Wesleyan to Offer Free Online Courses through Coursera Partnership
Wesleyan announced on Sept. 19 a new partnership with Coursera, a company offering the public access to free online courses from top colleges and universities. Wesleyan was one of 17 new institutions to sign on this month, and is the very first liberal arts institution focused on the undergraduate experience to do so. Other partners among Coursera’s 33 participants include Stanford, Princeton and Brown; public research universities such as the University of Florida; and specialized schools such as Berklee College of Music.
Coursera was founded by two Stanford University professors seeking to expand educational opportunities through technology. Since its launch in January, Coursera has enrolled more than 1.3 million students, and now offers more than 200 MOOCs—or “massive open online courses”—some of which attract tens of thousands of students.
“As a school dedicated to teaching and scholarship, Wesleyan is pleased to be joining Coursera’s impressive initiative to provide intellectual challenge and reward to anyone with the desire to learn,” says President Michael S. Roth. “Liberal education cultivates freedom through lifelong learning, and American universities now have a great, unprecedented opportunity to promote freedom worldwide by sharing great teaching.”
Students move through Coursera classes at their own pace, watch videos of lectures by world-class professors, complete online interactive exercises and test understanding of concepts. Classes span the humanities, social sciences, math, science, medicine, business, music, computer science and more.
The recent announcement of Coursera’s expansion drew attention from many national news outlets, including The New York Times and The Chronicle of Higher Education.
In an interview with The Hartford Courant, Roth explained, “This is really about taking the education available to a few students at selective schools and making a version of it, not the same thing, but making a version of it available to millions.”

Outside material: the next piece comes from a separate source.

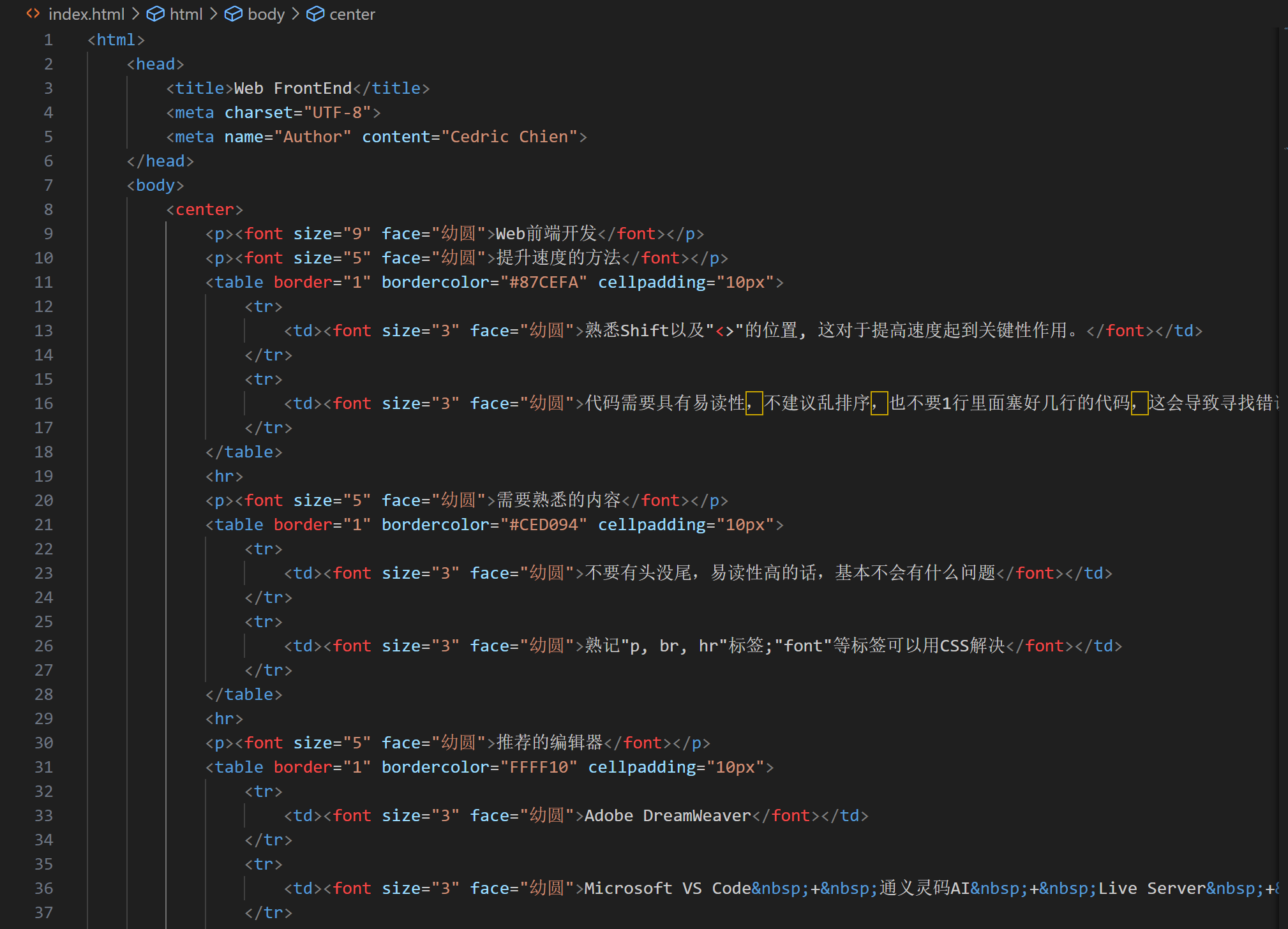Select line 21 via its line number
The width and height of the screenshot is (1288, 929).
click(x=43, y=524)
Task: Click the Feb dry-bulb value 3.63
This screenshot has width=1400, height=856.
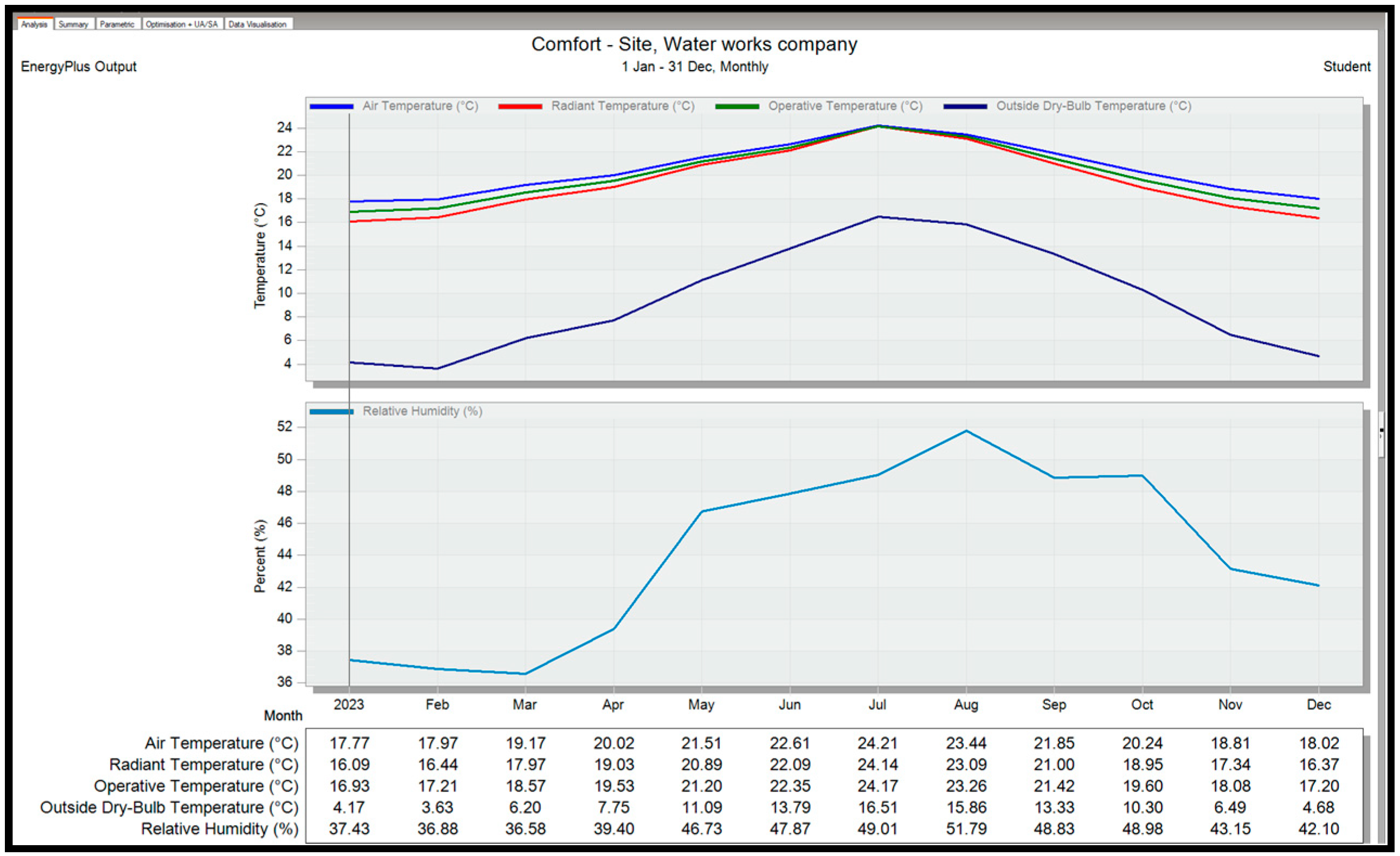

In a post on his blog, Roth elaborated on the thinking behind Wesleyan’s partnership with Coursera:
“The idea that Wesleyan will be offering free, massive online classes will strike some as paradoxical. We are a small university at which almost three quarters of the courses are taught in an interactive, seminar style. How is that related to online learning? In important respects the classes offered through Coursera are very different from the ones we teach here in Middletown. Our residential liberal arts education depends on the ongoing interaction of students with one another and with faculty. MOOCs encourage interaction of a different sort: through social media and chat rooms.
“Nonetheless, we want to understand better how students learn in these contexts, precisely because they are so different from our own. And we think it is simply a good thing to share versions of our classes with the wider world. The Wes educational experience does not scale up — but we can make available online adaptations of our classes so that those with a desire to learn have access to some of what we have to teach.”

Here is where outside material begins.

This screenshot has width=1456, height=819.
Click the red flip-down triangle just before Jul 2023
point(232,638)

Alumni, parents and anyone else who wants a taste of the Wesleyan educational experience can visit coursera.org/Wesleyan to view current course offerings. Roth himself will offer a course, “The Modern and the Postmodern,” beginning Feb. 1, 2013. Other courses to be offered initially by Wesleyan professors include “Property and Liability: An Introduction to Law and Economics,” by Richard Adelstein, the Woodhouse/Sysco Professor of Economics, chair of economics; “Passion Driven Statistics,” by Lisa Dierker, professor of psychology; “The Ancient Greeks,” by Andrew Szegedy-Maszak, the Jane A. Seney Professor of Greek, professor of classical studies; “The Language of Hollywood: Storytelling, Sound and Color,” by Scott Higgins, associate professor of film studies; and “Social Psychology,” by Scott Plous, professor of psychology. The courses range from five to seven weeks in length.
After one day of posting, 10,000 individuals had signed up to take Wesleyan Coursera courses.